The table that I have does not necessarily alternate from “On” to “Off” every row. It could look like this:

time1 | On
time2 | Off
time3 | Off
time4 | On
time5 | On
time6 | On
time7 | Off

So for the above, the “Uptime” would be (time2-time1) + (time7 - time4).

I think it might be somewhere in the “uptime_metric_multiplier” ? The output of that variable never seems to be null.

Thanks again so much for your help!

Hi @dhouser, this problem cannot be easily solved within QuickSight.
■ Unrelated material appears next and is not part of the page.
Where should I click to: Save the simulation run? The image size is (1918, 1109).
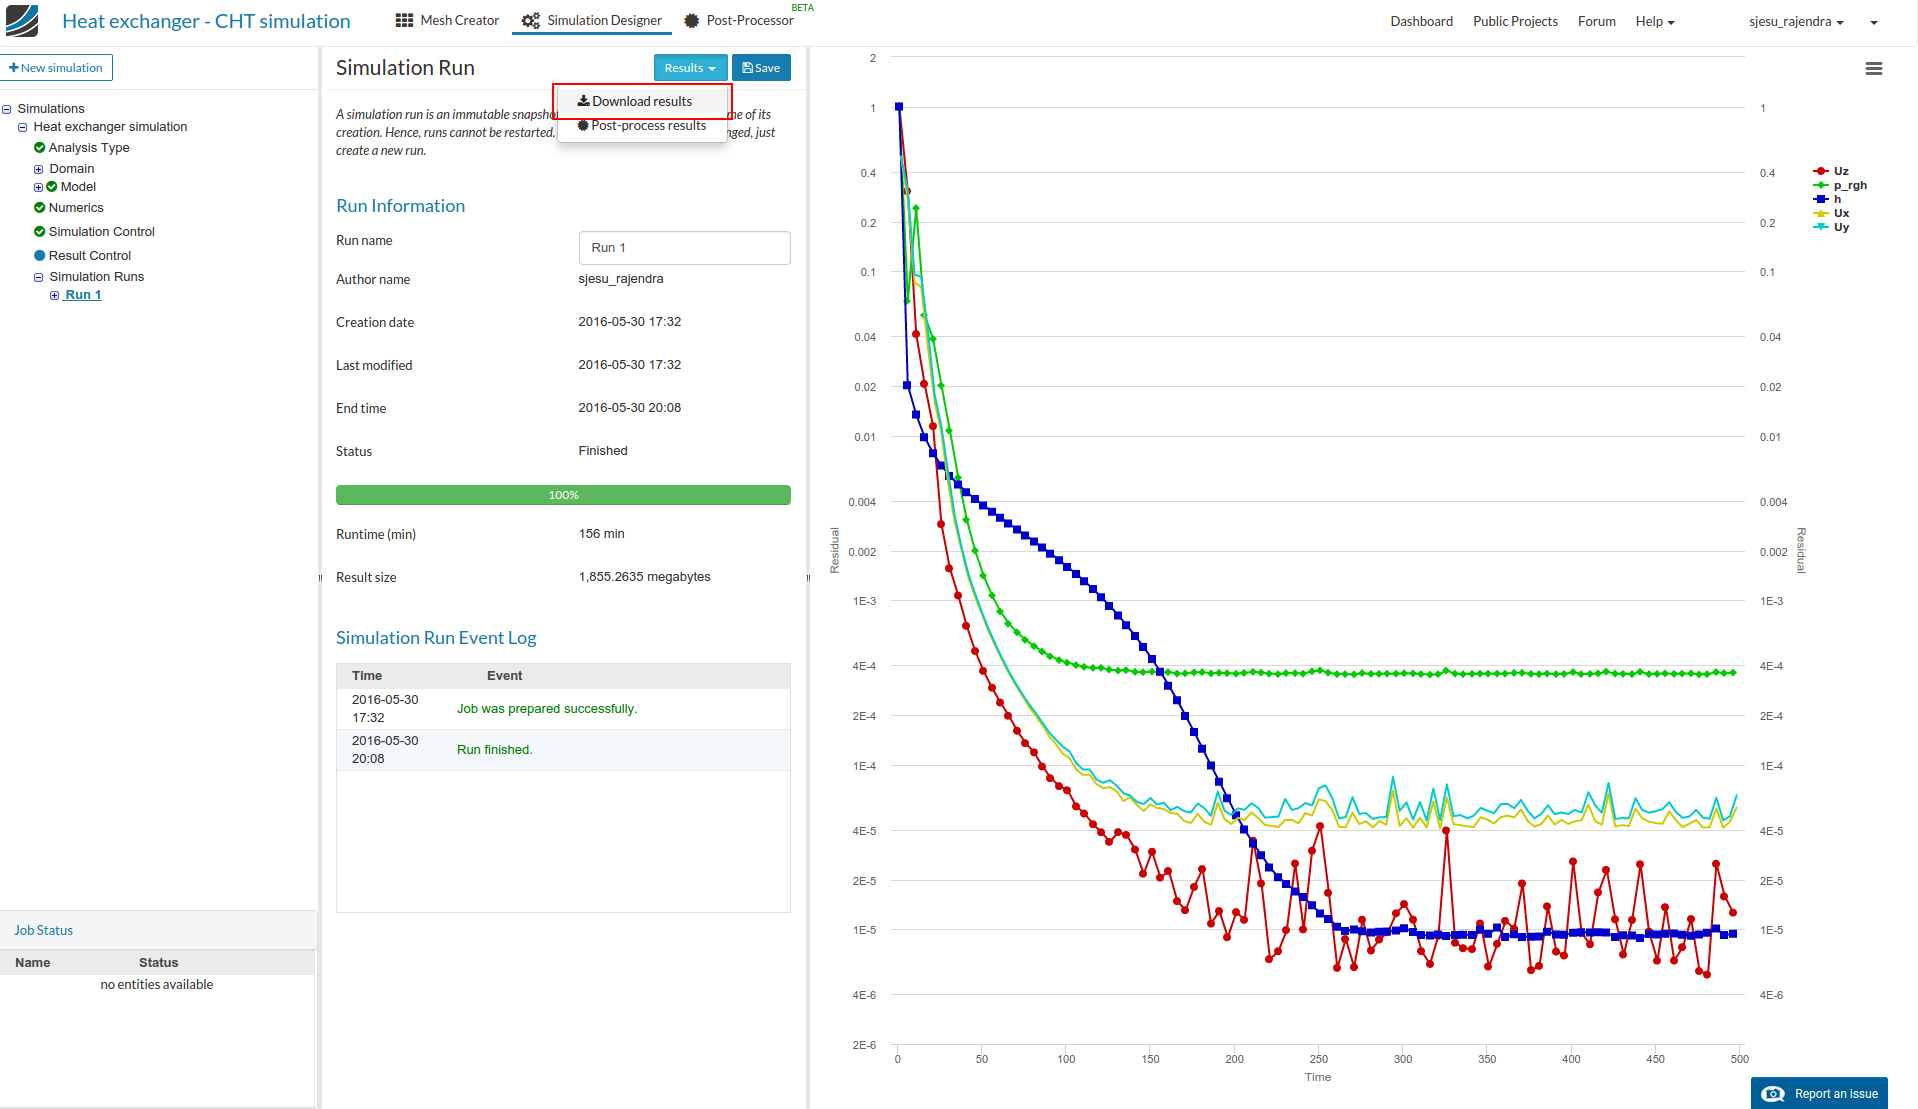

You will have to do the calculation in your original dataset and then load into QS for visualization.

In the datasource, sounds to me you need to do three steps:

  1. clean up the duplicated on/offs, you just want to keep the first line of multiple on’s or multiple off’s
  2. then you can use the lag window function with offset=1 to bring the neighbor lines into one line, something like:
    time1 | On | time2 | Off
    time2 | Off | time4 | On
    time4 | On |time7 | Off
    time7 | Off
  3. at last calculate duration for the lines with machine on (column 2=on and column 4=off):
    time1 | On | time2 | Off | time2-time1
    time2 | Off | time4 | On | 0
    time4 | On |time7 | Off |time7-time4
    time7 | Off
1 Like

@emilyzhu yes that would be the ideal and more intuitive way of going around this. However, currently the lag() function does not support PRE_FILTER or PRE_AGG levels, so getting the total sum is still not possible: row totals in a table visual is empty with fields using lag() function and trying to create another calculated field to SUM() everything will result in nesting of aggregate functions.

So I suppose cleaning up records which do not change states in the dataset query is the best approach and then the same solution i posted earlier would work. In SQL, you could do this

SELECT 
  *
FROM table
WHERE timestamp IN
  (
  SELECT
    timestamp, 
    LAG(run_status) OVER (PARTITION BY model, model_serial_number ORDER BY timestamp) AS previous_run_status
  FROM table
)

(assuming timestamp is unique)

Hi @darcoli, you are right. I also recommened the lag window function to run at the data source instead of within QS analysis. In QS, the lag() function is a visual-level table calculation, no further aggregate is supported.